● **Document section**
########

FG seeks abortion Bill change to win over rebel TDs
Bill to include explicit duty to preserve unborn human life as far as practicable
Move is unlikely to appease Minister of State for European Affairs Lucinda Creighton.
Fine Gael is pressing for an amendment to the abortion legislation in the hope that it can still prevent the defection of another two or more TDs in crucial Dáil votes next week.
The move is unlikely to appease Minister of State for European Affairs Lucinda Creighton, who is preparing to vote against the Bill and faces the immediate loss of her ministerial post and expulsion from Fine Gael.
“She will never, ever be somebody who will just climb up the ranks, climb the greasy pole, at any price. She believes in decency in public life,” said a source close to Ms Creighton.
It is anticipated in Government circles, however, that the amendment under discussion with Labour might be enough to bring on board doubters such as Mayo TDs Michelle Mulherin and John O’Mahony and Longford TD James Bannon.
The mood is tense within Fine Gael after four backbench TDs defied Taoiseach Enda Kenny to vote against the legislation on Tuesday, the biggest revolt against his authority since he took office in 2011.
Mr Kenny and Ms Creighton have had a number of long meetings during which Taoiseach attempted to convince her to back the Bill. With other TDs and Senators wavering, the Taoiseach is anxious to avoid any further slippage.
The change to the Bill would set out explicitly the clearly implied requirement to preserve unborn human life as far as practicable when doctors assess whether a termination is necessary to save the life of a pregnant woman.
Minister for Health James Reilly told the Oireachtas health committee two days ago that he was working on amendments to the Protection of Life During Pregnancy Bill, which returns to the Dáil next Wednesday for two more votes. Although Dr Reilly would not be drawn on the nature of the amendments, he will give TDs the opportunity to scrutinise them before the debates.
Talks between the Coalition partners are at a sensitive stage but the Labour camp has indicated its willingness to accept “tweaks or adjustments” so long as the overall effect, shape and meaning of the legislation is not altered.

########

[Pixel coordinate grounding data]
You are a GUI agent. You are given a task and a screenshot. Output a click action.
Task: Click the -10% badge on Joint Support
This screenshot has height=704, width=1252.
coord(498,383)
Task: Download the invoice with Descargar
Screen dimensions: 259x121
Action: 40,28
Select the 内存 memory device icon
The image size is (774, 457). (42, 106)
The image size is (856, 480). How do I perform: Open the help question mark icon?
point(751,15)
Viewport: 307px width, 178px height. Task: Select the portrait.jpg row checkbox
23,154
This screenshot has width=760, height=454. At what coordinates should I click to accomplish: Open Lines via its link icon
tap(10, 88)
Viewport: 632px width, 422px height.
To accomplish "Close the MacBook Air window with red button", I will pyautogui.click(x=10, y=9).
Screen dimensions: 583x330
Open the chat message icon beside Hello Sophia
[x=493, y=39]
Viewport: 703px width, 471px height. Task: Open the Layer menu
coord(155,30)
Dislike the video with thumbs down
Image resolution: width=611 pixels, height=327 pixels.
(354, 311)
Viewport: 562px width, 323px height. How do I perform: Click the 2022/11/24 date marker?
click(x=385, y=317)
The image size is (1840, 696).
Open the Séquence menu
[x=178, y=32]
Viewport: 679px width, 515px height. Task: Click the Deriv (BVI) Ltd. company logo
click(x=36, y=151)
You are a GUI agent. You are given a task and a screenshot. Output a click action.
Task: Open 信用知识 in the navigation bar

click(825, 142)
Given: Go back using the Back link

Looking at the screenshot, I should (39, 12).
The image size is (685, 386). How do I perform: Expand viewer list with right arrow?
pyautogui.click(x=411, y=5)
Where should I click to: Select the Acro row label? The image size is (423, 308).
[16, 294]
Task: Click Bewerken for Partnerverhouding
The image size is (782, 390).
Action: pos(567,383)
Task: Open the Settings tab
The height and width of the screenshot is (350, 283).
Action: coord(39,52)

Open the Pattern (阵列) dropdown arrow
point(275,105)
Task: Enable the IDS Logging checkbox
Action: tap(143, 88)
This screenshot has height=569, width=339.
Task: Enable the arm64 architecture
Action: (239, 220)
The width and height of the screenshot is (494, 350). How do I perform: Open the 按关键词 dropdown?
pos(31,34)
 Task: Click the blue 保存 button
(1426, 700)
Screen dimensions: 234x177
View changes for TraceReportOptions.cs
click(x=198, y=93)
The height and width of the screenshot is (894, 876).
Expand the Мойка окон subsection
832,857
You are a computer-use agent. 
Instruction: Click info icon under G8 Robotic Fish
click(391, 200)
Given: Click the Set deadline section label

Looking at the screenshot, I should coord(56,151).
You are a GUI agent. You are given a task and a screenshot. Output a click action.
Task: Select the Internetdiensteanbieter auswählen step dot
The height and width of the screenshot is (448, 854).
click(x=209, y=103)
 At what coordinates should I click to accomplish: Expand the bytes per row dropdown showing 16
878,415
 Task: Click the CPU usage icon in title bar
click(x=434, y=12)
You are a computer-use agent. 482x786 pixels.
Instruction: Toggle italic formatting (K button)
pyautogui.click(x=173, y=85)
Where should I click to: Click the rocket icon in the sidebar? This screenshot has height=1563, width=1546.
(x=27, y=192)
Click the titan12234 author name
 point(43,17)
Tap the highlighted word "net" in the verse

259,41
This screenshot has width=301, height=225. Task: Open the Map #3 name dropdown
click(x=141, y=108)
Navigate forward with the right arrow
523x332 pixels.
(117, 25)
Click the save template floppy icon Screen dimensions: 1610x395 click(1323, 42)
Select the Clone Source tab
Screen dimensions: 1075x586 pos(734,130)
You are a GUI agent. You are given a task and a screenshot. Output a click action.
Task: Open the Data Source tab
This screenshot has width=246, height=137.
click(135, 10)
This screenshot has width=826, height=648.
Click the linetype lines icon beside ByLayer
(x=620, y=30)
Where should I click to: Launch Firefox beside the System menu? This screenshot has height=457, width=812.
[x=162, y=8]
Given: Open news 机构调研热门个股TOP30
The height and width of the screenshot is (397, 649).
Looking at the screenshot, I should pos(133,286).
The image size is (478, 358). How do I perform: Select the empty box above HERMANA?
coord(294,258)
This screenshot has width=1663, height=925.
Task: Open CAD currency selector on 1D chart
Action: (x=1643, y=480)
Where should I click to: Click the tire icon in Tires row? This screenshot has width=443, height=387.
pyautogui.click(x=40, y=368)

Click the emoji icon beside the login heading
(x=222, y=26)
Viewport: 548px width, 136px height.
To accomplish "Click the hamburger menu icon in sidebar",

########

● **Exercises to complete**
1. According to the article on the abortion Bill, which two Mayo TDs might the amendment bring on board?
2. Pick up the article on the abortion Bill after its final sentence and continue it.

● **Answers per task**
1. Michelle Mulherin and John O'Mahony.

2.
As it stands, the Bill says medical practitioners or a review committee examining a pregnant woman must have regard to the need to preserve unborn human life as far as practicable when forming a “reasonable opinion” in good faith about her condition. It is on the basis of such a “reasonable opinion” that a decision can be made to terminate the pregnancy if that is the only action that can avert a real and substantial risk to the woman’s life from a physical illness, a medical emergency or suicide.
While the need to preserve unborn human life is not at present mentioned directly in the sections of the Bill on illness, emergencies and suicide, the amendment would introduce a direct reference in each section.
It remains unclear whether such a move would be enough to satisfy Ms Mulherin or Mr O’Mahony. Each has deep reservations about the suicide clause and there is no prospect of its removal. Although Mr Bannon has called for a referendum, he is believed to be amenable to supporting the law next week.
However, sources with direct knowledge of the thinking within Government believe there is little prospect of Ms Creighton coming on board. Uncertainty also surrounds the attitude of Kilkenny TD John Paul Phelan.
Ms Creighton, the most senior internal critic of the legislation, will table three or four amendments to the draft law when it returns to the Dáil for fourth or “report” stage debate and will restate strong criticism of the Bill.